What are you waiting for? Track Santa now!

Remember this Christmas Eve to put the fire out before you go to bed, and to leave some milk/bear and a mince pie out for Santa, and maybe some sprouts or a carrot for the reindeer.

Merry Christmas all 🙂

Categories
Festive Media Science Updates

Year End Update

As the year ends I would like to look at some of my post over the last year or so to give an update about what has unfolded since I wrote them.

2012 Ending
The End is Near

I will start with Citizen Science. In 2011 I wrote an article about online gamers as scientists, and this year a couple of posts touched upon the issue of citizen science.

Recently the UK press has carried a story about a WW2 carrier pigeon whose remains were found in a chimney. The bird had a capsule on its leg that contained a message in code. Experts were unable to understand the message so they released the data into the public domain in the hope that somebody would be able to decode it. A perfect example of citizen science, the use of the Internet to access millions of brains.

A gentleman in Ontario responded with what he believes is the meaning of the note, although debate is rife around the issue of verification. He claims that the code is from WW1 and nothing more than a series of acronyms. Read this BBC article for more.

Still way back in 2011 I wrote a post about prosthetic limb technology and the fact that someone had opted to amputate a hand in order to have a robotic replacement fitted. Recently doctors have reported great improvements in prosthetic control, including controlling the artificial limbs through thought.

This experimental science has been going on for some time now, with implants in the brain interpreting neuron activity in order to make the limb move. As sensors get better movement improves and so control is greater. This week researchers in the US have released video of a woman operating a robot hand through thought. Watch it here on the Independent newspaper site.

One thing that isn’t addressed in the press coverage that I feel is important is that the person does not have to be attached to the arm, they can operate it remotely. This must have implications for how research and the handling of dangerous materials may be treated in the future.

If you want to see where this technology might take us just have a look at this video reportedly of someone controlling a remote control quadcopter using only thought waves. Incredible stuff!

More recently I wrote a piece about the compulsory tagging of students in a Texas school district. The project has run into problems as one of the students was withdrawn and moved to another school for refusing to wear the tag on religious grounds. Read the report here.
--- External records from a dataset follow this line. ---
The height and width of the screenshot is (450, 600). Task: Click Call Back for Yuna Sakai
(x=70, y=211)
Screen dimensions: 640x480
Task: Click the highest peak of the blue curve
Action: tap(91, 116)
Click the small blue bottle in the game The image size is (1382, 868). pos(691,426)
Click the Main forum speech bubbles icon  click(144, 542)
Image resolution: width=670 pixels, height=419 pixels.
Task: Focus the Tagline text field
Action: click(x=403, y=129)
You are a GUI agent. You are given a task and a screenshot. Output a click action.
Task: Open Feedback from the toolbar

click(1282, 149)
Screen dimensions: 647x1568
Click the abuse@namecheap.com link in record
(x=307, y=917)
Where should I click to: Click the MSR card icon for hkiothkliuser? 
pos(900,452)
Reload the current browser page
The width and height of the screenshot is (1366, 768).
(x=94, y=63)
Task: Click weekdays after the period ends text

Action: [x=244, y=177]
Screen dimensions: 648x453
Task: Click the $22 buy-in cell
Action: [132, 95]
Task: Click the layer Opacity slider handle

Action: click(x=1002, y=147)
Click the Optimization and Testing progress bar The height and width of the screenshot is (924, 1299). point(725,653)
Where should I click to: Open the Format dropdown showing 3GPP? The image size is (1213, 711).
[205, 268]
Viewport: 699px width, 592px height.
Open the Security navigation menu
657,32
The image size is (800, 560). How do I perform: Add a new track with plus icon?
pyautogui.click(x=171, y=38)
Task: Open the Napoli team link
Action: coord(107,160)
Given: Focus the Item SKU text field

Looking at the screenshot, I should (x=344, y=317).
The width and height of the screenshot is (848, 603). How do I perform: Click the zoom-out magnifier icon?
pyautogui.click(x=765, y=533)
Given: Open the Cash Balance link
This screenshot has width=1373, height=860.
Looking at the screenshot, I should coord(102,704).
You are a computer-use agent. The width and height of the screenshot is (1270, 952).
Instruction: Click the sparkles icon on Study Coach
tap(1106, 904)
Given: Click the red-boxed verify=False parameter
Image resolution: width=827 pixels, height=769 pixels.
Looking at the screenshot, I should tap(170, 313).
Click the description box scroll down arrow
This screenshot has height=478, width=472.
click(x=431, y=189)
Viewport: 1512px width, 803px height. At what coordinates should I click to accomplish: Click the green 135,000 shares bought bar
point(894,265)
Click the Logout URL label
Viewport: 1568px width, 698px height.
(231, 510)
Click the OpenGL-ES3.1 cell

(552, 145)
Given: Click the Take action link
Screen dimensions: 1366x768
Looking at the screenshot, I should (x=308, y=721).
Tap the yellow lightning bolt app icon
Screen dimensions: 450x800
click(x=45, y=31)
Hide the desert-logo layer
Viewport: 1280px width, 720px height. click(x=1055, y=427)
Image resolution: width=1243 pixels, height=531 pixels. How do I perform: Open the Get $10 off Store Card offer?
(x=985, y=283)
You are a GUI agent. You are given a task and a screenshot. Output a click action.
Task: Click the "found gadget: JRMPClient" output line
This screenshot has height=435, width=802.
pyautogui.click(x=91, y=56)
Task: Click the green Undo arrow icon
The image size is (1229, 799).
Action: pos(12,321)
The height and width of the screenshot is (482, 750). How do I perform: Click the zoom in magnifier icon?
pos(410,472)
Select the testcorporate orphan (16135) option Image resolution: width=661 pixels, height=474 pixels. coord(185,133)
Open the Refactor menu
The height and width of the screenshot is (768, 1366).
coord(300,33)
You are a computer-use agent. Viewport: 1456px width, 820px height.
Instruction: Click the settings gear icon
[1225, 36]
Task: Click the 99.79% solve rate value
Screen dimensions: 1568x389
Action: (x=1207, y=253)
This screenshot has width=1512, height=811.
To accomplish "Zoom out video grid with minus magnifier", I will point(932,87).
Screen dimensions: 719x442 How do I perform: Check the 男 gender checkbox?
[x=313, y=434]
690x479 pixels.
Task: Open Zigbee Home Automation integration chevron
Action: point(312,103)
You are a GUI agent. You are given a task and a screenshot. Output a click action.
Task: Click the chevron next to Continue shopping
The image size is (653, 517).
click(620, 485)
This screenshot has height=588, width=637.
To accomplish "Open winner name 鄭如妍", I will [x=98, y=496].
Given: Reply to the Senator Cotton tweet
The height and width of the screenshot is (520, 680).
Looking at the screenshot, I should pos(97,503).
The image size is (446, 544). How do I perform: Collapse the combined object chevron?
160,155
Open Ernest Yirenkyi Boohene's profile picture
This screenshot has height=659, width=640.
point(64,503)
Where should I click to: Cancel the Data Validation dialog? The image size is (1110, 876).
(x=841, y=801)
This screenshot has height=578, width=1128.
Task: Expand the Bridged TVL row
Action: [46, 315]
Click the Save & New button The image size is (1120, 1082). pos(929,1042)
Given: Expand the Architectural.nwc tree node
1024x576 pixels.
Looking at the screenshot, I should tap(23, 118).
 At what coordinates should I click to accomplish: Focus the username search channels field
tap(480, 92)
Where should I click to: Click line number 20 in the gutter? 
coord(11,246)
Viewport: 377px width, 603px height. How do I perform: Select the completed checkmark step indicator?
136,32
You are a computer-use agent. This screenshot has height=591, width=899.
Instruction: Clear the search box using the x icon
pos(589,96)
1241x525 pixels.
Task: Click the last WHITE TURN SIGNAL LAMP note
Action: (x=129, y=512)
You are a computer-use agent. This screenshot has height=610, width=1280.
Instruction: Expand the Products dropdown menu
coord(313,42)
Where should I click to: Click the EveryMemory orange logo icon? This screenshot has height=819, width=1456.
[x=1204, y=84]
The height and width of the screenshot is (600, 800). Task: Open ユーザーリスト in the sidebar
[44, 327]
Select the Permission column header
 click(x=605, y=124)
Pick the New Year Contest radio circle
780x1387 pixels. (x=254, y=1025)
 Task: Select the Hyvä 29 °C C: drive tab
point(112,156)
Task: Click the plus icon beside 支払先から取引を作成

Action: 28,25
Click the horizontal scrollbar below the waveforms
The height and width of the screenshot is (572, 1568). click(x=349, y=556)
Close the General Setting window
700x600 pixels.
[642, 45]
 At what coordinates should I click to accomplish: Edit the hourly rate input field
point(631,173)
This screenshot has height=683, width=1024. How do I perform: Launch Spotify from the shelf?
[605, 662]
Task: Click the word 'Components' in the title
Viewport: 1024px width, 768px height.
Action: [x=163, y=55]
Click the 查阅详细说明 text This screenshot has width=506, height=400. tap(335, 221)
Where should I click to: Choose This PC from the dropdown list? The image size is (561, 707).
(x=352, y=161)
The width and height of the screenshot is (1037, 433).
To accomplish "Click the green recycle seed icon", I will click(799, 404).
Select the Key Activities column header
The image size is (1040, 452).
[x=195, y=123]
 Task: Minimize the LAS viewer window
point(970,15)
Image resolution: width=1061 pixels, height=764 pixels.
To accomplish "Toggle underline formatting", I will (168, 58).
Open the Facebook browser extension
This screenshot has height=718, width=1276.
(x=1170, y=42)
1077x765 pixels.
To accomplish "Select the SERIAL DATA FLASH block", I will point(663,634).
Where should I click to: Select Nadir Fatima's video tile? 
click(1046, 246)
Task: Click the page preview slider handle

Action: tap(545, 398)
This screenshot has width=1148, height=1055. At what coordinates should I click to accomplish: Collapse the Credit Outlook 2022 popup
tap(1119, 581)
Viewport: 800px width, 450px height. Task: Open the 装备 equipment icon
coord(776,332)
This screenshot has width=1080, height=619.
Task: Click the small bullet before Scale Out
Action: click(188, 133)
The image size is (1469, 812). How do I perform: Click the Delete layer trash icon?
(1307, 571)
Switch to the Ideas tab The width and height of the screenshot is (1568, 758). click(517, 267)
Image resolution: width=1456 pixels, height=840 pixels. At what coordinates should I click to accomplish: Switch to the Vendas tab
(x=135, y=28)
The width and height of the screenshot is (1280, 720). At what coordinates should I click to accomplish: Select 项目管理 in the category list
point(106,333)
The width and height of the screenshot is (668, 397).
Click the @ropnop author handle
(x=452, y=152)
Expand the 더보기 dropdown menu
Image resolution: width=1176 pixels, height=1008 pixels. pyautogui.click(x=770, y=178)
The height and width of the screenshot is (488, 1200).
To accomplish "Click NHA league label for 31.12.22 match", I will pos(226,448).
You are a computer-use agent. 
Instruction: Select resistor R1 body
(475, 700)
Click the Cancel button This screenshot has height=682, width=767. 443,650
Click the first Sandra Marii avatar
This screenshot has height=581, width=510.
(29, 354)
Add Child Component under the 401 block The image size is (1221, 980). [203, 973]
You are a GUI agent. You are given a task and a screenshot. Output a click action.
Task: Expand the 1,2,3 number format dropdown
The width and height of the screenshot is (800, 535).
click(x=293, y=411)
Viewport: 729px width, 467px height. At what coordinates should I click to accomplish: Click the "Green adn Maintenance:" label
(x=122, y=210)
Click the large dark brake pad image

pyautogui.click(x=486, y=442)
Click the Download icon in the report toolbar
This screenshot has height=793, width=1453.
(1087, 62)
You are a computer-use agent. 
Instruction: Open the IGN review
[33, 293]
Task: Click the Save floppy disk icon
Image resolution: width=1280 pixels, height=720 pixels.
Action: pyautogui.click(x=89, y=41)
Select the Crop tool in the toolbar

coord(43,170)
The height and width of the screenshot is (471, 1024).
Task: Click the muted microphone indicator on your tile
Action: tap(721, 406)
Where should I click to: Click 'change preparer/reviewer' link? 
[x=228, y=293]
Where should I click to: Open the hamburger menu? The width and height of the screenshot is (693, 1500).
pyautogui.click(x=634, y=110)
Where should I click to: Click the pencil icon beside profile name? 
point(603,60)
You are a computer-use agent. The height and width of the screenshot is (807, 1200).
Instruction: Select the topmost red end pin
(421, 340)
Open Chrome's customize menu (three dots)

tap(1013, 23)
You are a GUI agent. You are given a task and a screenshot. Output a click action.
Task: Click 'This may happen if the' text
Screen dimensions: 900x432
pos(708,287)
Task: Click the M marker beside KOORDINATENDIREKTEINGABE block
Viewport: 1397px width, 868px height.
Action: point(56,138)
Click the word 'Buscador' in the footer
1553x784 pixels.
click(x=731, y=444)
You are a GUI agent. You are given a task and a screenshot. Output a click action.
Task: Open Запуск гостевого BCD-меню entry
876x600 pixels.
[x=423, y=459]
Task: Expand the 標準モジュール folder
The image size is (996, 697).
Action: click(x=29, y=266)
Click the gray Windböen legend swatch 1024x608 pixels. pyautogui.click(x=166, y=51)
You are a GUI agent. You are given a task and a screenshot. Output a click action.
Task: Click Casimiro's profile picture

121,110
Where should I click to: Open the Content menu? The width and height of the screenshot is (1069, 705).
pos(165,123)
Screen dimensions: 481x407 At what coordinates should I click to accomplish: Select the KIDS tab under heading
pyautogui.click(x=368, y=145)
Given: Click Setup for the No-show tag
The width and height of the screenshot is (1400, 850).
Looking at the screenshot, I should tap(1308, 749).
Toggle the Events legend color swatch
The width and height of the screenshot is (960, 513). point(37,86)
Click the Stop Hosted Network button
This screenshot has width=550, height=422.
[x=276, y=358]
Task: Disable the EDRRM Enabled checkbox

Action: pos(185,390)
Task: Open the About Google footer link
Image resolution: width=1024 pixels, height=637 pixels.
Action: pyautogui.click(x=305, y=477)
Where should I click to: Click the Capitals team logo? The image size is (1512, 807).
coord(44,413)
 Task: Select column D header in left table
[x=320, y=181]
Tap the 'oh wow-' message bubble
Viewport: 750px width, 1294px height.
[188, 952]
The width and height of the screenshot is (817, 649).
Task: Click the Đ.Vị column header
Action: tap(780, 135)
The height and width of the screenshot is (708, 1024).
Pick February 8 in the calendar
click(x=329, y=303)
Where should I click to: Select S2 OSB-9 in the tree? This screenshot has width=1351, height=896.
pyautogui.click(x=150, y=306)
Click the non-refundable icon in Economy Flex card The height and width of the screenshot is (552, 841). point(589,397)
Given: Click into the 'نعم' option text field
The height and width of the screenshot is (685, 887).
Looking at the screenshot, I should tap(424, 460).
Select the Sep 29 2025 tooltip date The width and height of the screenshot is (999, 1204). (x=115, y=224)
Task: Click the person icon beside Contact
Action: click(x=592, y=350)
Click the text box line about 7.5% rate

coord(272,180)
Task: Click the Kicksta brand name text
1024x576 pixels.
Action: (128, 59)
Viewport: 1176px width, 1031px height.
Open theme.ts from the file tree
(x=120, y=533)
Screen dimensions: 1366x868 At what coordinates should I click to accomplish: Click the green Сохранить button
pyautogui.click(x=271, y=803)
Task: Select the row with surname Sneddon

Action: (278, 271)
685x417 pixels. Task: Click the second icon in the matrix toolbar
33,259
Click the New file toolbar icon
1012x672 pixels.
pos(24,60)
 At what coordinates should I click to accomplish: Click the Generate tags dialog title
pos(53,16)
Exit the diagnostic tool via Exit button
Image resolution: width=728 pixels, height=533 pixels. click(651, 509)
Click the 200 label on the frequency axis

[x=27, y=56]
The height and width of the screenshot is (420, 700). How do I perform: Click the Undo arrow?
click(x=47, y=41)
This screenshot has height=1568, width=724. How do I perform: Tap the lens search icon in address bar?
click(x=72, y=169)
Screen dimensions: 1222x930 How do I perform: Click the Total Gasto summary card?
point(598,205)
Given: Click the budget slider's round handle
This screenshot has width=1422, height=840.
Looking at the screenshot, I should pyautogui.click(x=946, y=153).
Andrea Hernandez refused to wear the tag saying that the bar code it contained could be the mark of the beast, an interpretation she takes from the book of Revelation. When they removed the mark from the tag she continued to refuse to wear it however so was effectively expelled. She is taking the school to court over the matter presenting problems to all those involved in the project.

I also wrote about the MOSE project to protect Venice from the rising seawater that floods the city ever more frequently. Recent news (in Italian) states that the project will no longer be ready in 2014 (2012 was the original date set for completion) but will possibly be finished in 2016.

The major problem seems to be lack of money. The project budget has increased massively, and the economic crisis has meant that money is found piecemeal so that the work can continue.

I do not want to be too critical of the land that bore my wife and children, but unfinished engineering projects are not uncommon in Italy, let’s hope this one does not end like many others.

Next week I will be taking a self enforced holiday, so no post on Thursday. Happy winter solstice to all, enjoy the festivities, thanks to everyone who has read and/or commented over the last year and I will be back in the new year (presuming that the Mayans were mistaken).